▸ **What to work on**
Copy the rows below character for character, every one of them.

▸ **Information given**
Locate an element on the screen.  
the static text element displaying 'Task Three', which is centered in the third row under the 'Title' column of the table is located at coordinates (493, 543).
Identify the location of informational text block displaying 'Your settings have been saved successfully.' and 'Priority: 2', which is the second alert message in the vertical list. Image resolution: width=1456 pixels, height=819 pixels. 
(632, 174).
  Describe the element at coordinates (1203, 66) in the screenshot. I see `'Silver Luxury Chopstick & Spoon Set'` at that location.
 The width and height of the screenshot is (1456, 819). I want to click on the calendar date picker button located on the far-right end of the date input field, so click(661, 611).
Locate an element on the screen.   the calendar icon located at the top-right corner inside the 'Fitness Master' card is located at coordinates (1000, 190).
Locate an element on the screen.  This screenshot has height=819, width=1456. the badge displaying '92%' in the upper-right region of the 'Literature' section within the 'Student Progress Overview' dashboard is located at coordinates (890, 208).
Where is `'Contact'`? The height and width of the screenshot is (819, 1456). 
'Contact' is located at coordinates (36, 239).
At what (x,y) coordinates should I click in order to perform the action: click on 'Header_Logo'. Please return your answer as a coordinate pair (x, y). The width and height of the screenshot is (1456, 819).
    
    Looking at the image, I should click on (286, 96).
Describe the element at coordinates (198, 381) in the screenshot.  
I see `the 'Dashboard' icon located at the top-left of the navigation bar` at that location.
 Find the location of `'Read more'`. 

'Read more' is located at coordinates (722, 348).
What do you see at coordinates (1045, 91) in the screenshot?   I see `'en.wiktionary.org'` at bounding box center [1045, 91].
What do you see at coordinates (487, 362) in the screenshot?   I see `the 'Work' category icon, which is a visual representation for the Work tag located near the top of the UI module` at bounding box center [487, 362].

▸ **The output**
Locate an element on the screen.  
the static text element displaying 'Task Three', which is centered in the third row under the 'Title' column of the table is located at coordinates (493, 543).
Identify the location of informational text block displaying 'Your settings have been saved successfully.' and 'Priority: 2', which is the second alert message in the vertical list. Image resolution: width=1456 pixels, height=819 pixels. 
(632, 174).
  Describe the element at coordinates (1203, 66) in the screenshot. I see `'Silver Luxury Chopstick & Spoon Set'` at that location.
 The width and height of the screenshot is (1456, 819). I want to click on the calendar date picker button located on the far-right end of the date input field, so click(661, 611).
Locate an element on the screen.   the calendar icon located at the top-right corner inside the 'Fitness Master' card is located at coordinates (1000, 190).
Locate an element on the screen.  This screenshot has height=819, width=1456. the badge displaying '92%' in the upper-right region of the 'Literature' section within the 'Student Progress Overview' dashboard is located at coordinates (890, 208).
Where is `'Contact'`? The height and width of the screenshot is (819, 1456). 
'Contact' is located at coordinates (36, 239).
At what (x,y) coordinates should I click in order to perform the action: click on 'Header_Logo'. Please return your answer as a coordinate pair (x, y). The width and height of the screenshot is (1456, 819).
    
    Looking at the image, I should click on (286, 96).
Describe the element at coordinates (198, 381) in the screenshot.  
I see `the 'Dashboard' icon located at the top-left of the navigation bar` at that location.
 Find the location of `'Read more'`. 

'Read more' is located at coordinates (722, 348).
What do you see at coordinates (1045, 91) in the screenshot?   I see `'en.wiktionary.org'` at bounding box center [1045, 91].
What do you see at coordinates (487, 362) in the screenshot?   I see `the 'Work' category icon, which is a visual representation for the Work tag located near the top of the UI module` at bounding box center [487, 362].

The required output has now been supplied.